Why compress video
A modern phone records around 100 MB of footage per minute at 4K — far too large to email, share over chat, or upload to most CMS systems. A well-compressed copy of the same clip is typically under 20 MB with no visible quality loss. Compressing before sharing saves bandwidth, speeds up uploads, and stays inside the file-size limits that Slack, Discord, email, and most learning platforms enforce.

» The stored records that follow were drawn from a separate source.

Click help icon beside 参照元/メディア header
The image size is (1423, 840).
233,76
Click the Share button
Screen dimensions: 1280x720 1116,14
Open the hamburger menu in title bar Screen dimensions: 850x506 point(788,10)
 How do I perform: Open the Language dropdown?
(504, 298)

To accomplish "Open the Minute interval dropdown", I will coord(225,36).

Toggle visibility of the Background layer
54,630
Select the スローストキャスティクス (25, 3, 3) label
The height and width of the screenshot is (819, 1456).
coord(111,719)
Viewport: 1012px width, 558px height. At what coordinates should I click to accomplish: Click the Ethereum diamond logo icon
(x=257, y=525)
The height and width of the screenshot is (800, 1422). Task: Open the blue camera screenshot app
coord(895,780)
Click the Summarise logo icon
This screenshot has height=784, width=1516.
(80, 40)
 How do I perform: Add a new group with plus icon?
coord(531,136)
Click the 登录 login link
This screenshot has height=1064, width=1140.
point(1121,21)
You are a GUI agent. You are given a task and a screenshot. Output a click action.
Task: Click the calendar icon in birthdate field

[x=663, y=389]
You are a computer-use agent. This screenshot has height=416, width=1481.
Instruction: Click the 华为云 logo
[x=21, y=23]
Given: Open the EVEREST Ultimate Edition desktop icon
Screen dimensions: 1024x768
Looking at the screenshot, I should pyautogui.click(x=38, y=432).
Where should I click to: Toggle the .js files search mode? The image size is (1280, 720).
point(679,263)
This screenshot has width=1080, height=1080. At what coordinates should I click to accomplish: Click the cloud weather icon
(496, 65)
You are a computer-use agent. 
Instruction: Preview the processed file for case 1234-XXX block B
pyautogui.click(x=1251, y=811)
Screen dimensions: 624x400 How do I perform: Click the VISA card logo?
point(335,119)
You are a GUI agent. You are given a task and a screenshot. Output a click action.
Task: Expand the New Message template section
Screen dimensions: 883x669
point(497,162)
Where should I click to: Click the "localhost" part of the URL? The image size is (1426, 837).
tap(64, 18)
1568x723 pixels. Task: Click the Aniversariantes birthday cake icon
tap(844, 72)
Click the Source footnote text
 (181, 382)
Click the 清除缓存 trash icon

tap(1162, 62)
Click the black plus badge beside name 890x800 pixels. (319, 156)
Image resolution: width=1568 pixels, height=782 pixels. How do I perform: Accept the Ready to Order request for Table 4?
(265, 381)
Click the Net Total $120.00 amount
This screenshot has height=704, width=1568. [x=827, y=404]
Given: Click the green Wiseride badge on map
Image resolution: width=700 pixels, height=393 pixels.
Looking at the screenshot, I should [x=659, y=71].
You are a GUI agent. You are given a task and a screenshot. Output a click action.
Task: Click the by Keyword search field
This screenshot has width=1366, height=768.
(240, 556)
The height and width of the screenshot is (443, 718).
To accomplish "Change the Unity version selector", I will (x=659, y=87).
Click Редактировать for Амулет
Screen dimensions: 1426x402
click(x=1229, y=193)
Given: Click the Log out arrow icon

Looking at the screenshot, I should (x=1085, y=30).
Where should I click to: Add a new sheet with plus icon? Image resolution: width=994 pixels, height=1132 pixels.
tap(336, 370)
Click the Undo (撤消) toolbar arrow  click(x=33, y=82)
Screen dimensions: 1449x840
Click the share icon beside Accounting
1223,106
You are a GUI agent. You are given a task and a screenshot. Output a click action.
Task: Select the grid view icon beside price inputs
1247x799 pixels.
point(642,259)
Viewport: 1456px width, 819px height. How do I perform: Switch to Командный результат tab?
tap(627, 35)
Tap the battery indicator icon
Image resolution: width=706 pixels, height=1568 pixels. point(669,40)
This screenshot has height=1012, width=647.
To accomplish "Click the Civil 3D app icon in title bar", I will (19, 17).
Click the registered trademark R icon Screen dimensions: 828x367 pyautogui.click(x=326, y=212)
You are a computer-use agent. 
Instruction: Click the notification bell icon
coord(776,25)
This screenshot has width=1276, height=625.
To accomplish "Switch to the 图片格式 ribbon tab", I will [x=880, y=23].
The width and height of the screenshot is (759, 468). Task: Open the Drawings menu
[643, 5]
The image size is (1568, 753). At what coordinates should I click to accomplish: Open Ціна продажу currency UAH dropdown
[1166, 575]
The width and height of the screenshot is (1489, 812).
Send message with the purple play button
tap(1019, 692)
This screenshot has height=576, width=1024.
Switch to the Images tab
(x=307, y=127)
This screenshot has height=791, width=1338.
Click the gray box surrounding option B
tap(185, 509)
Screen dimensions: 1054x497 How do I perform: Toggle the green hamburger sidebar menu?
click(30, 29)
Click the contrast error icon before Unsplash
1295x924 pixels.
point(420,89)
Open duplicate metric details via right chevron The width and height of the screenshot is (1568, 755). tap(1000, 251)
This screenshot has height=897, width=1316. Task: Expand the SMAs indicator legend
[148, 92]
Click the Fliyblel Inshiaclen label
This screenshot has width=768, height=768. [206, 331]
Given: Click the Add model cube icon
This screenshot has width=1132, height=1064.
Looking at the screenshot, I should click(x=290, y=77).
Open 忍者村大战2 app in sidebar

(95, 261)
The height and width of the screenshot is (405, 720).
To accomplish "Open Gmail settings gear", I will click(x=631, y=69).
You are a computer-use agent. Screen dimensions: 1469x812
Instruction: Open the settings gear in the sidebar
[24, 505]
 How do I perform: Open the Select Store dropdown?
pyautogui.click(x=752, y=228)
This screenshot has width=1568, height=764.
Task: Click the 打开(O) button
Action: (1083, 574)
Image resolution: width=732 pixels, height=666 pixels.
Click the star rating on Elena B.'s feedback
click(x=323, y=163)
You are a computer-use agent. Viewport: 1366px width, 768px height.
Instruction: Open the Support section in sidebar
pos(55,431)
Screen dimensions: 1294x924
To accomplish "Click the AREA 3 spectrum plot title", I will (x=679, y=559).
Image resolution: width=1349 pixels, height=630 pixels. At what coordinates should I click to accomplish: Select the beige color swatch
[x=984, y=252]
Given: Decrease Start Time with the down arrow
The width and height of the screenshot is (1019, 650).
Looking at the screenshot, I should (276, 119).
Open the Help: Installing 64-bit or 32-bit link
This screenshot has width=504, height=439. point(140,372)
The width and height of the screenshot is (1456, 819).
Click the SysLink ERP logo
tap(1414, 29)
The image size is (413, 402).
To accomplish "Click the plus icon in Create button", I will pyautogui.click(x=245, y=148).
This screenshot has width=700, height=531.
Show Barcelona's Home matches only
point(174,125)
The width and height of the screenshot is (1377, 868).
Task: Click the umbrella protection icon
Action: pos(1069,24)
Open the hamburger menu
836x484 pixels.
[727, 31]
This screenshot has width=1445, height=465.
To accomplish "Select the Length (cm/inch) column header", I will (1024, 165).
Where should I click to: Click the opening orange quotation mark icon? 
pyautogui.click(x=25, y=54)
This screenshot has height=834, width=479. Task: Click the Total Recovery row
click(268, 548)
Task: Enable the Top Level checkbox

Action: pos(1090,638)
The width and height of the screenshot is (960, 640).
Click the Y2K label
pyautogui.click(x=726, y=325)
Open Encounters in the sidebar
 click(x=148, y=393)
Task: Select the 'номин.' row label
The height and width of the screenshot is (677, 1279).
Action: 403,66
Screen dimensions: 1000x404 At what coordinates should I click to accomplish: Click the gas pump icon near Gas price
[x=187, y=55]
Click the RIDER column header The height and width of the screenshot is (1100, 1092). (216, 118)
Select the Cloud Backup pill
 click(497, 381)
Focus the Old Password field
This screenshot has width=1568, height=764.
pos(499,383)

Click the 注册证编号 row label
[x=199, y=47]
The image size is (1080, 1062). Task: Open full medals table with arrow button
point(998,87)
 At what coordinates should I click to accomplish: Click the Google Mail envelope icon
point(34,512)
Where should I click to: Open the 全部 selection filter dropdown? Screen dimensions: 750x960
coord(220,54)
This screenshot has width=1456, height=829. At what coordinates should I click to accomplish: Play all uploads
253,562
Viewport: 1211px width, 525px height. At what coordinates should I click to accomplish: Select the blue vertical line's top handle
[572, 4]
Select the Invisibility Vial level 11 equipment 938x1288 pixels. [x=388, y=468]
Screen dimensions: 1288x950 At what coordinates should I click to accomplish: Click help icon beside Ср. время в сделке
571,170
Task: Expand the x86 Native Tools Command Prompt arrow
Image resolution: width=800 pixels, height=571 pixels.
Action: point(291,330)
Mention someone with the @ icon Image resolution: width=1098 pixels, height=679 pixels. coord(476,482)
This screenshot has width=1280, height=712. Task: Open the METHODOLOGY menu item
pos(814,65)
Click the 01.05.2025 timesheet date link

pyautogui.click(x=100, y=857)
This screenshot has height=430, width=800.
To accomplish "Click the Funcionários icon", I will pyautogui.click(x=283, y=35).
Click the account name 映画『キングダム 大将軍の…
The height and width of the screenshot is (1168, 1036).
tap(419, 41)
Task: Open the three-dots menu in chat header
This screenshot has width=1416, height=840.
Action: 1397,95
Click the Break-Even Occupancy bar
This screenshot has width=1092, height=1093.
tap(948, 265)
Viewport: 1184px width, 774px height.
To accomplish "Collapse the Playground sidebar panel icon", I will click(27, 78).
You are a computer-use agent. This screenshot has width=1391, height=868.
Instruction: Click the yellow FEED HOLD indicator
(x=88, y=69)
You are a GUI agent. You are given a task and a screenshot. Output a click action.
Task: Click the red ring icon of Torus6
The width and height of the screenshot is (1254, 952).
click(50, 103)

How this video compressor works
The tool runs ffmpeg.wasm directly in your browser tab. On the first run it downloads the WebAssembly build of ffmpeg (about 30 MB) and caches it; every subsequent compression uses the cached engine. Your video file is read into memory, re-encoded with the H.264 codec at the quality you pick, and written out as a standard MP4 that plays on every device and platform.
Picking a quality preset
Low uses constant-rate-factor (CRF) 32 — aggressive compression for sharing on chat platforms or as a small archive. Files are typically 70–85% smaller than the source. Medium (CRF 28, recommended) lands at 50–70% savings with no perceptible quality loss for the vast majority of footage. High (CRF 22) keeps the file near archival quality, useful for source masters you'll re-edit later.
Privacy by default
Every byte of the transcode happens locally in your browser. The video never leaves your device, so the compressor is safe to use for personal footage, client work under NDA, or anything else you wouldn't upload to a third-party server. The only thing we log is anonymous tool-visit counts, the same as every other page on the site.